### Page text

Above 10-12 though, you cant do it since theres no more radiation to
measure. Ill leave it to you to decide whether they use that method a lot around us.
Snow pillows are 6-10 feet square pillows of rubber filled with antifreeze. Laid out in
the forest, falling snow compresses the pillows and sensors measure the amount of
compression and then transmit the data. Our local Central Sierra Snow Lab has tested two
different kinds of pillows. Though they seem like a snow information junkies fix for
information, they do have problems. Ice can bridge them, transducers are delicate, side
snow will support the snow on the pillow, they are delicate to maintain, and they are
filled with ethylene glycol which needs replenishing. All these cause accuracy problems
and so snow pillow results need to be corroborated by on site inspections. Nevertheless
since they are always looking for ways to remotely measure snow fall, they are, says
Randall Osterhuber of our Central Sierra Snow Lab, the best thing going now.

######

Study questions:
a) Reproduce the snow measurement passage word for word, from "Above 10-12 though, you" down to "lot around us.".
b) List every problem with snow pillows that the snow measurement passage names.

### Data for analysis

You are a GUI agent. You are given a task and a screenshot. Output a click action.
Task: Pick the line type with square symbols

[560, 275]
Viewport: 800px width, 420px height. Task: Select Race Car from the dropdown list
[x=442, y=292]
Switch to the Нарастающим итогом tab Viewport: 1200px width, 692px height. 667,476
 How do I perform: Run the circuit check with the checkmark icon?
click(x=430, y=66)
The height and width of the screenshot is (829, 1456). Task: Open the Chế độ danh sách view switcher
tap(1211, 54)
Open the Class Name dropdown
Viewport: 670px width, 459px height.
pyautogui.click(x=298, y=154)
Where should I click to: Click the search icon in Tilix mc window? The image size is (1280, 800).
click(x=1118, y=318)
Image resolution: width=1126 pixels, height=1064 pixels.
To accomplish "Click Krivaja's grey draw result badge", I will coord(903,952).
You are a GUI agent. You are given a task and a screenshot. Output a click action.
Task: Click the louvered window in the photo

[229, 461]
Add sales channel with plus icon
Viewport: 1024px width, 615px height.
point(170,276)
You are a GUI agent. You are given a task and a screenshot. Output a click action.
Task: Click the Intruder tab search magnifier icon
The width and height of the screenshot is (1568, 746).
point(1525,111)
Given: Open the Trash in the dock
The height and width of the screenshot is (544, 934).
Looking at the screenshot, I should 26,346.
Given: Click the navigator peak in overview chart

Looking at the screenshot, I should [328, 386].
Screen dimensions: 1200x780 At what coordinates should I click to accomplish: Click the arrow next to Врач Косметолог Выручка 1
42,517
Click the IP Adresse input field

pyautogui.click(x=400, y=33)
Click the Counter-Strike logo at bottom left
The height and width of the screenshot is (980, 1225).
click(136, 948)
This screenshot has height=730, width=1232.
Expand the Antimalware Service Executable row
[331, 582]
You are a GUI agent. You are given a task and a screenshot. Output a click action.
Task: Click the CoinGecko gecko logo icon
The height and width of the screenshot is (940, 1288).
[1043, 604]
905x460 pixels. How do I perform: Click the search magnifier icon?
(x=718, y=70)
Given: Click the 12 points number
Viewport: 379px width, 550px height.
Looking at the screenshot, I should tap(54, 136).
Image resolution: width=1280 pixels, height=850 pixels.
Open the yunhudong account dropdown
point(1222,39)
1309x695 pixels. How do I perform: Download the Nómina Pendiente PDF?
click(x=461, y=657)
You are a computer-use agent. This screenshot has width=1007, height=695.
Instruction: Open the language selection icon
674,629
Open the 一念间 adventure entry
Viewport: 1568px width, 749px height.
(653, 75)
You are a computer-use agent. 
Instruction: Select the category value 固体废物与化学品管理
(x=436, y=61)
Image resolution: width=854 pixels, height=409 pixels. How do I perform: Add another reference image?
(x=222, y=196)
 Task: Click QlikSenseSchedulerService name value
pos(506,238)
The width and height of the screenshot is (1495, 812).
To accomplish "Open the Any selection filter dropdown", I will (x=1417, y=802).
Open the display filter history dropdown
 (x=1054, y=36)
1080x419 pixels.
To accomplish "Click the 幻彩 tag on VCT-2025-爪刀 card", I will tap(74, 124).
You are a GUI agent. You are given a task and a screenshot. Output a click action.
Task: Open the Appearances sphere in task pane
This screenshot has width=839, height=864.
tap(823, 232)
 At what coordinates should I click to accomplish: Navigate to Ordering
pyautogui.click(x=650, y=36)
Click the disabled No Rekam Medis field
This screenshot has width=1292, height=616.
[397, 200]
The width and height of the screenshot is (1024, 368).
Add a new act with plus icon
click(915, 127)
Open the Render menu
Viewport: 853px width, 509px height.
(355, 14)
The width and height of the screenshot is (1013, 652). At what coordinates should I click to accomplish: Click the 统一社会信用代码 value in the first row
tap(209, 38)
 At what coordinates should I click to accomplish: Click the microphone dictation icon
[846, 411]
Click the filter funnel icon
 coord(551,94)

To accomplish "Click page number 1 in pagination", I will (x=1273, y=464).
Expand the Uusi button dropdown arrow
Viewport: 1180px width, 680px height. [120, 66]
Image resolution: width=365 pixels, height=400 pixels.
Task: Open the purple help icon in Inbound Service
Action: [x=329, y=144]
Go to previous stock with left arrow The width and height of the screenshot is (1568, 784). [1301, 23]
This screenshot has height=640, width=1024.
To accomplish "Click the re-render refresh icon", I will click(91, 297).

######

Answers for the tasks:
a)
Above 10-12 though, you cant do it since theres no more radiation to
measure. Ill leave it to you to decide whether they use that method a lot around us.

b)
- Ice can bridge them.
- Transducers are delicate.
- Side snow will support the snow on the pillow.
- They are delicate to maintain.
- They are filled with ethylene glycol, which needs replenishing.